Hutu rebel militias of the Forces nationales de liberation (FNL) had started attacking northern and eastern suburbs of the Burundian capital Bujumbura on 24 February. Government forces immediately responded with armoured vehicles. In the heavy fights, which lasted for two weeks, hundreds of civilians were killed, ten of thousands displaced and material destructions were large. Yesterday, fresh mass graves were found in Burundi. 

Currently the international community is working with a list of 53,000 people displaced in this conflict who scattered into numerous sites to the north of the city and into the neighbouring rural provinces. Last week the Mayor of Bujumbura reported that most of the populations of Kamenge and Cibitoke have returned to their homes, but fewer than a third of the 50,000 people resident in Kinama. 

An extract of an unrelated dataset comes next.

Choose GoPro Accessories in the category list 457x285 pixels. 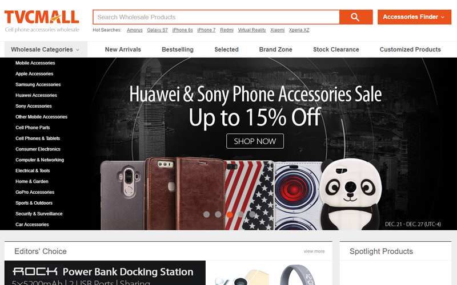(35, 192)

The WHO-MoH mission estimated more than 20% of homes and buildings have been severely damaged in Kinama, and a further 40% partially destroyed.

At least six health facilities have also been destroyed or are no longer working due to destruction and pillaging. Though the commercial water supplier has re-opened water lines, only 13 of the 26 good water sources in the area before the crisis are now functioning. Electricity supply has also not yet been restored.

Other public health concerns highlighted by the mission include bad evacuation of waste water due to blocked sewer pipes, the presence of large numbers of human and animal corpses and unexploded ordinance.

The ministry of public health, UN agencies and international NGOs have moved rapidly to address these problems. Médecins Sans Frontières has helped reopen two health posts in Kinama, supplying essential drugs and staff support, and set up the cholera monitoring system in collaboration with WHO. Dutch NGO Memisa/COPED is working with local health officials on deploying a mobile clinic, and government teams have teams removing bodies, most importantly to avoid further traumatising returning populations.

Activities are being co-ordinated by the national emergency management committee for health chaired by WHO.. The group, which includes all key national and international health players, has convened several times a week even while the bullets flew, in order to review sites and health facilities for the displaced and those returning to their homes, allocate responsibility for essential health services and organise essential drugs and supplies. The group has also set up an early warning system for epidemics based on WHO advice and guidelines.

However, the WHO-MoH mission members urged increased vigilance and activity as people start returning to their homes. "With the return of the population there is potential for an explosion of outbreaks of cholera, measles and malaria in Kinama," they note.

For now, the team recommends the immediate creation of a new health centre to serve populations in the districts of Gitega, Bururi and Bukirasazi, the provision of emergency drug kits, the urgent restart of routine vaccination against childhood diseases, daily monitoring of the epidemic situation in new centres and an immediate public education drive promoting personal and environmental hygiene. In addition, Kinama health centre should be rehabilitated, the activities of private health centres encouraged and teams recovering human and animal bodies reinforced.

Burundi's recent troubles come against a backdrop of 1.2 million people (over a sixth of the population) either internally displaced or refugees, a dramatic increase in malnutrition rates in part due to drought-affected harvest, and the devastation and traumatic effect of biggest malaria epidemic in Africa for the past 10 years - some 2 million cases between October 2000 and end January 2001.